# TDE 3 - Big Data Processing with Apache Spark

## Imports & Configs

In [None]:
!pip install pyspark



In [None]:
import pyspark
from pyspark import SparkFiles
from pyspark.sql import SparkSession

# SparkSQL
import pyspark.sql.functions as f

## Coletando os dados

In [None]:
!wget -nc 'http://www.ppgia.pucpr.br/~jean.barddal/bigdata/transactions.csv.zip'
!unzip -n transactions.csv.zip

File ‘transactions.csv.zip’ already there; not retrieving.
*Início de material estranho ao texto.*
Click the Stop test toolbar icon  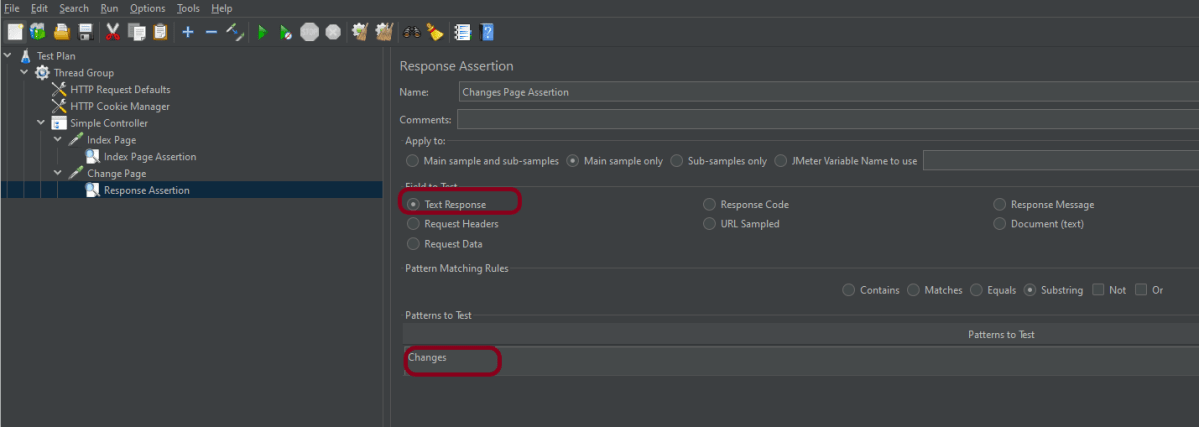pos(309,32)
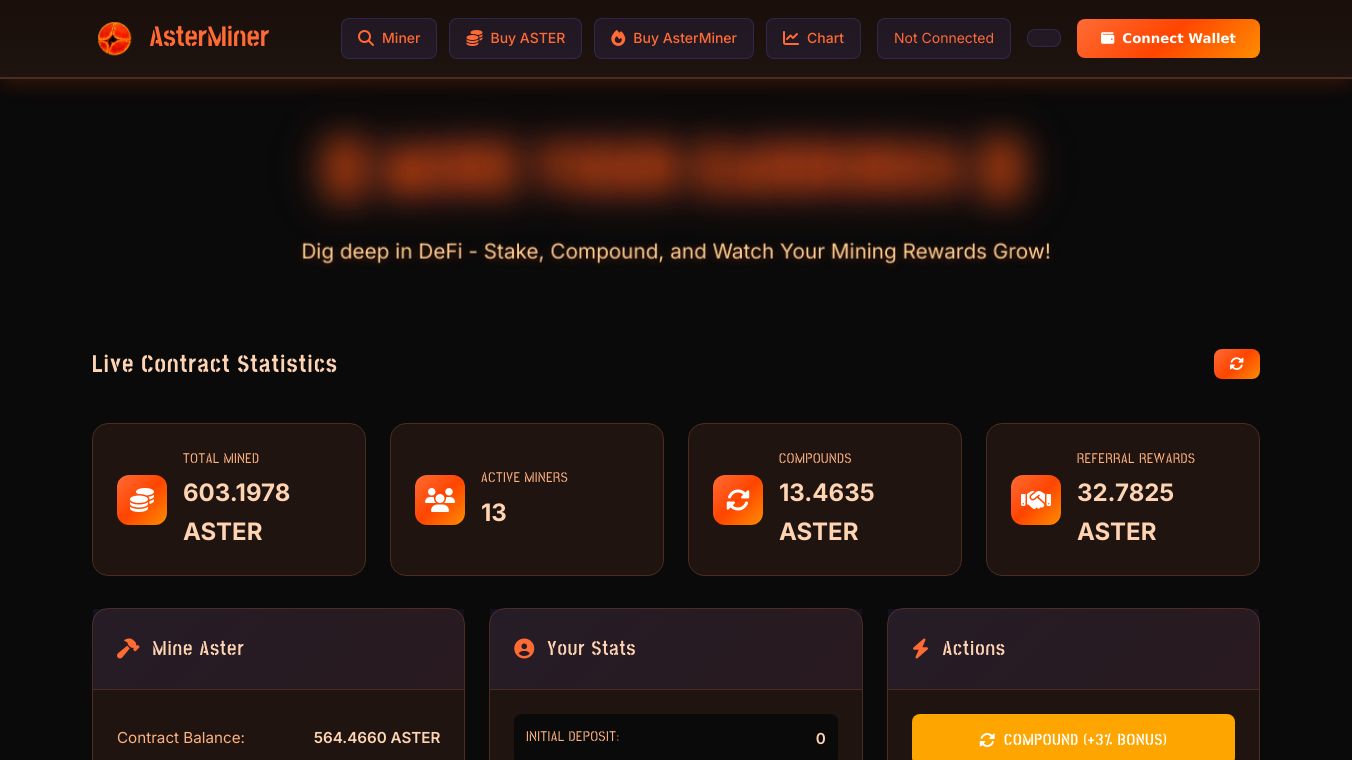Click the Compounds cycle arrows icon
Screen dimensions: 1352x760
tap(738, 500)
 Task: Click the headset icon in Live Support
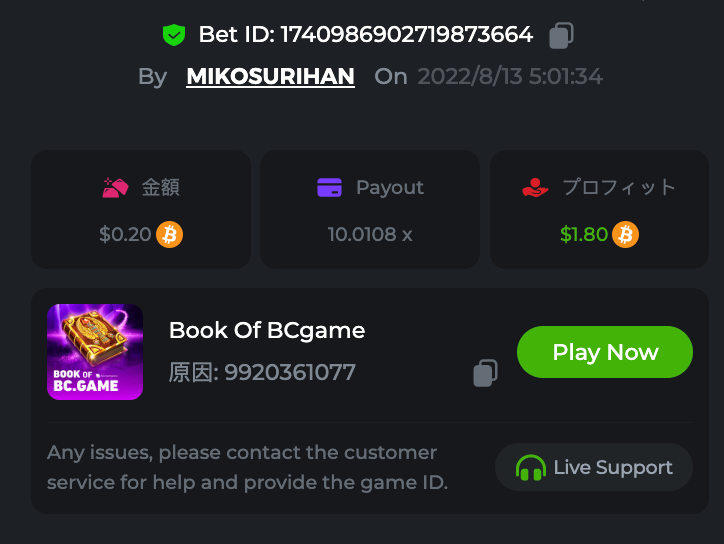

Archive:  transactions.csv.zip


## Iniciando a sessão `spark`

In [None]:
spark = SparkSession.builder.appName('Transactions').getOrCreate()
sc = spark.sparkContext

## Formato `csv` para SparkSQL

In [None]:
df = spark.read.csv("transactions.csv", header=True, inferSchema=True, sep=";")

In [None]:
# Configuração para realizar consultas com SQL
df.createOrReplaceTempView('table')

In [None]:
# Visualizando as 5 primeiras instâncias
df.show(5)

+---------------+----+---------+--------------------+------+---------+---------+---------------+--------+---------------+
|country_or_area|year|comm_code|           commodity|  flow|trade_usd|weight_kg|  quantity_name|quantity|       category|
+---------------+----+---------+--------------------+------+---------+---------+---------------+--------+---------------+
|    Afghanistan|2016|   010410|         Sheep, live|Export|     6088|     2339|Number of items|    51.0|01_live_animals|
|    Afghanistan|2016|   010420|         Goats, live|Export|     3958|      984|Number of items|    53.0|01_live_animals|
|    Afghanistan|2008|   010210|Bovine animals, l...|Import|  1026804|      272|Number of items|  3769.0|01_live_animals|
|        Albania|2016|   010290|Bovine animals, l...|Import|  2414533|  1114023|Number of items|  6853.0|01_live_animals|
|        Albania|2016|   010392|Swine, live excep...|Import| 14265937|  9484953|Number of items| 96040.0|01_live_animals|
+---------------+----+--

# Using `SparkSQL`

## **1. The number of transactions involving Brazil**;

In [None]:
# Método 1: Query SQL

query_ex1 = """ SELECT COUNT(country_or_area)
                FROM table 
                WHERE country_or_area = "Brazil" """

# Executando a Query
df_trans_brazil_1 = spark.sql(query_ex1)

# Exibindo o resultado
df_trans_brazil_1.show(1)

+----------------------+
|count(country_or_area)|
+----------------------+
|                184748|
+----------------------+



In [None]:
# Método 2: Maneira Clássica de usar o SparkSQL

select_brazil = df.select(f.col('country_or_area')) 
select_brazil[select_brazil['country_or_area'] == 'Brazil'].count()

184748

## **2. The number of transactions per year**;

In [None]:
# Método 1: Query SQL

query_ex2 = """ SELECT COUNT(year), year
                FROM table
                GROUP BY year
                ORDER BY year ASC """

# Executando a Query
df_trans_per_year = spark.sql(query_ex2)

# Exibindo 29 instâncias iniciais
df_trans_per_year.show(5)

+-----------+----+
|count(year)|year|
+-----------+----+
|      30994|1988|
|      63921|1989|
|      72258|1990|
|      83933|1991|
|     121184|1992|
+-----------+----+
only showing top 5 rows



## **3. The most commercialized commodity (summing the quantities) in 2016, per flow type**;

In [None]:
# Método 1: Query SQL

query_ex3 = """ SELECT commodity, flow, sum_comm from(
                    SELECT flow, sum_comm, ROW_NUMBER() OVER (PARTITION BY flow ORDER BY sum_comm DESC) rn, commodity 
                        FROM (SELECT SUM(weight_kg) AS sum_comm, flow, commodity
                                    FROM table 
                                    WHERE year = 2016 and comm_code <> 'TOTAL' AND weight_kg IS NOT NULL
                                    GROUP BY flow, commodity)
                        GROUP BY flow, sum_comm, commodity) WHERE rn = 1 
                        ORDER BY sum_comm """

# Executando a Query
df_mc_comm_2016_flowtype = spark.sql(query_ex3)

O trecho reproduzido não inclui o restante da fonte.